[GIVEN DATA — start]

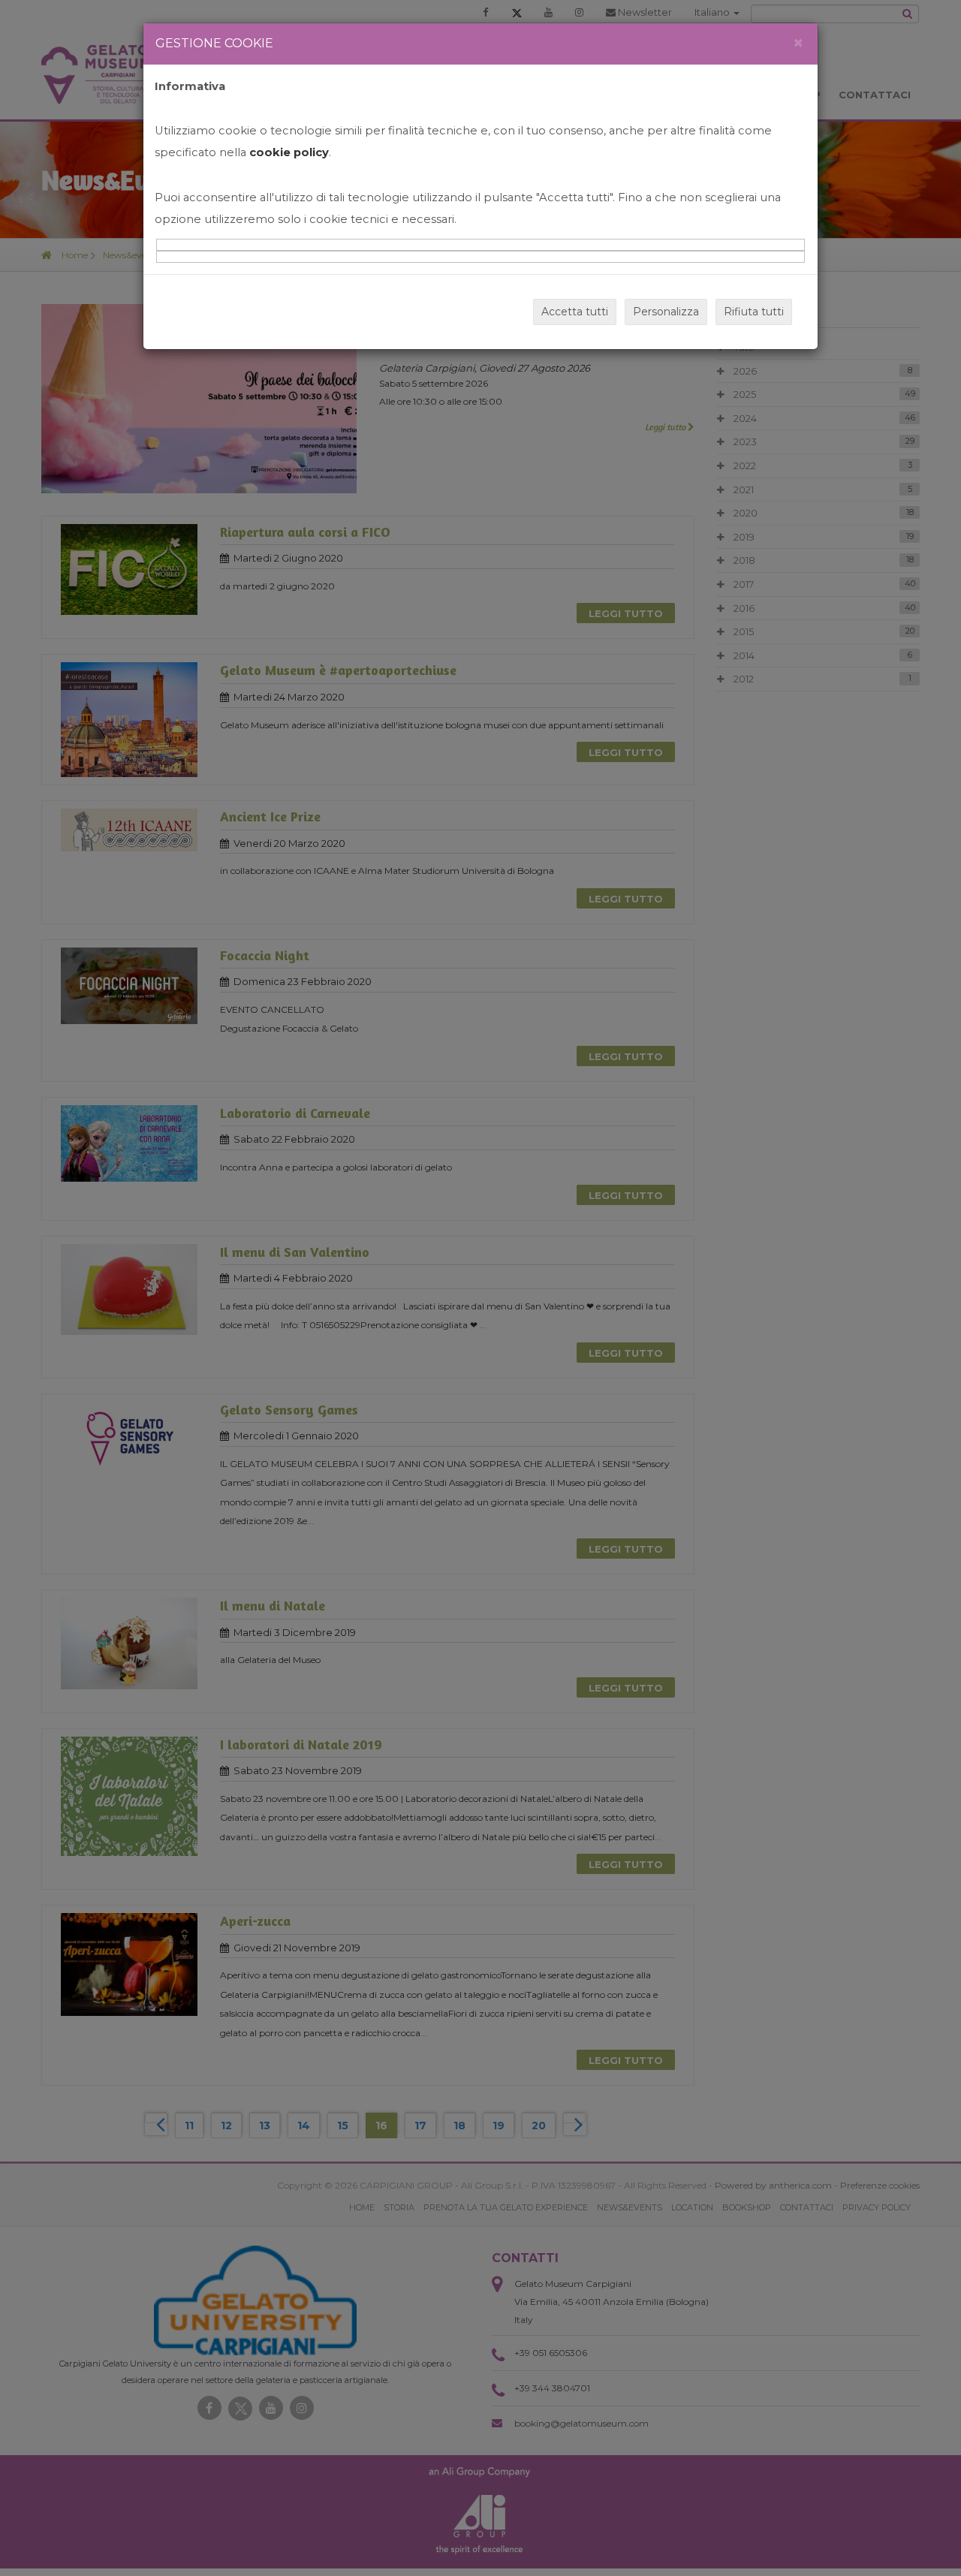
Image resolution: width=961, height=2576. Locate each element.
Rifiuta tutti (754, 311)
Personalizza (666, 311)
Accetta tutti (574, 311)
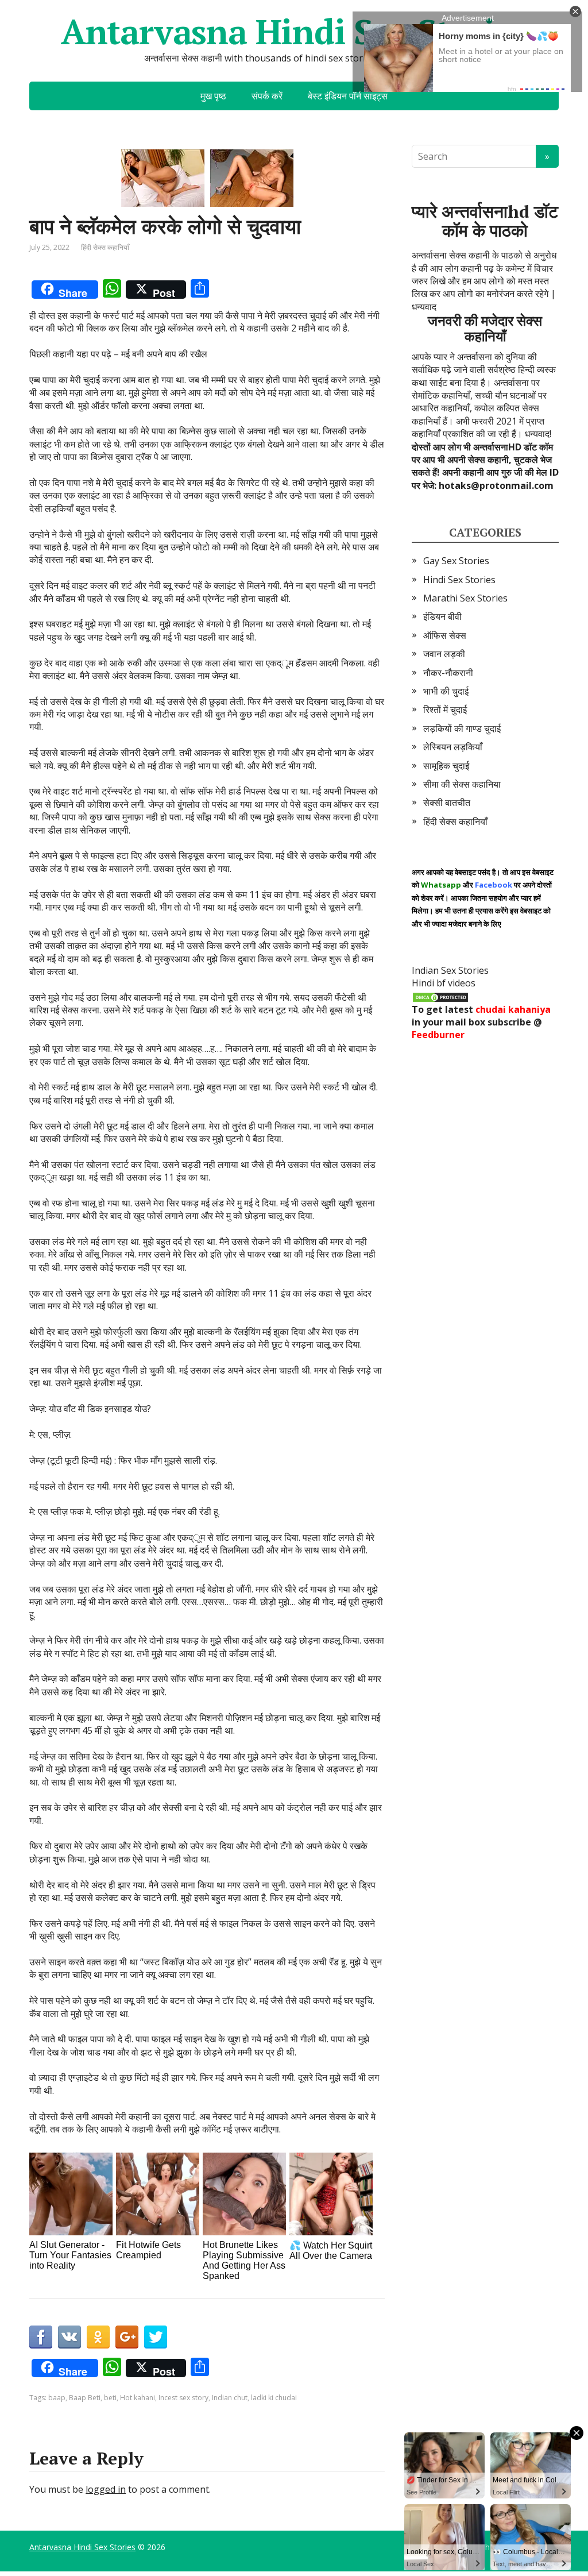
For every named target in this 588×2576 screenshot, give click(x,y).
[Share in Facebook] (40, 2337)
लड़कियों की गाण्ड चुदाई (462, 728)
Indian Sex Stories (450, 970)
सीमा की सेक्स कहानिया (462, 784)
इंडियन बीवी (442, 616)
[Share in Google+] (126, 2337)
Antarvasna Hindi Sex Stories (294, 31)
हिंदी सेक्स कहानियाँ (105, 247)
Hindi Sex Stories (459, 579)
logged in (106, 2489)
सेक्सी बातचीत (446, 802)
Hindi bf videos (443, 983)
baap (56, 2398)
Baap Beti (84, 2398)
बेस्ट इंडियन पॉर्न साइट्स (348, 96)
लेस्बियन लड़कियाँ (452, 747)
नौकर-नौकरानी (448, 672)
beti (110, 2398)
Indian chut (229, 2398)
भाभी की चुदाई (446, 691)
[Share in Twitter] (155, 2337)
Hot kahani (137, 2398)
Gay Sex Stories (456, 560)
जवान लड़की (444, 653)
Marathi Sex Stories (465, 598)
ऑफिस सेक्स (444, 635)
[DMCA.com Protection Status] (440, 996)
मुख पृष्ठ (213, 96)
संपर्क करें (267, 96)
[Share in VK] (69, 2337)
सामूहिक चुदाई (446, 765)
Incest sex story (183, 2398)
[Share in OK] (98, 2337)
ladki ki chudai (274, 2398)
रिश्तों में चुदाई (445, 709)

[GIVEN DATA — finish]

## [INSTRUCTIONS FOR THE TASK]
Extract from the records above the lines from the one containing "[Share in Facebook] (40, 2337)" to the one containing "जवान लड़की (444, 653)", both lines included, exactly as they appear and with nothing else.

## [OUTPUT OF THE TASK]
[Share in Facebook] (40, 2337)
लड़कियों की गाण्ड चुदाई (462, 728)
Indian Sex Stories (450, 970)
सीमा की सेक्स कहानिया (462, 784)
इंडियन बीवी (442, 616)
[Share in Google+] (126, 2337)
Antarvasna Hindi Sex Stories (294, 31)
हिंदी सेक्स कहानियाँ (105, 247)
Hindi Sex Stories (459, 579)
logged in (106, 2489)
सेक्सी बातचीत (446, 802)
Hindi bf videos (443, 983)
baap (56, 2398)
Baap Beti (84, 2398)
बेस्ट इंडियन पॉर्न साइट्स (348, 96)
लेस्बियन लड़कियाँ (452, 747)
नौकर-नौकरानी (448, 672)
beti (110, 2398)
Indian chut (229, 2398)
भाभी की चुदाई (446, 691)
[Share in Twitter] (155, 2337)
Hot kahani (137, 2398)
Gay Sex Stories (456, 560)
जवान लड़की (444, 653)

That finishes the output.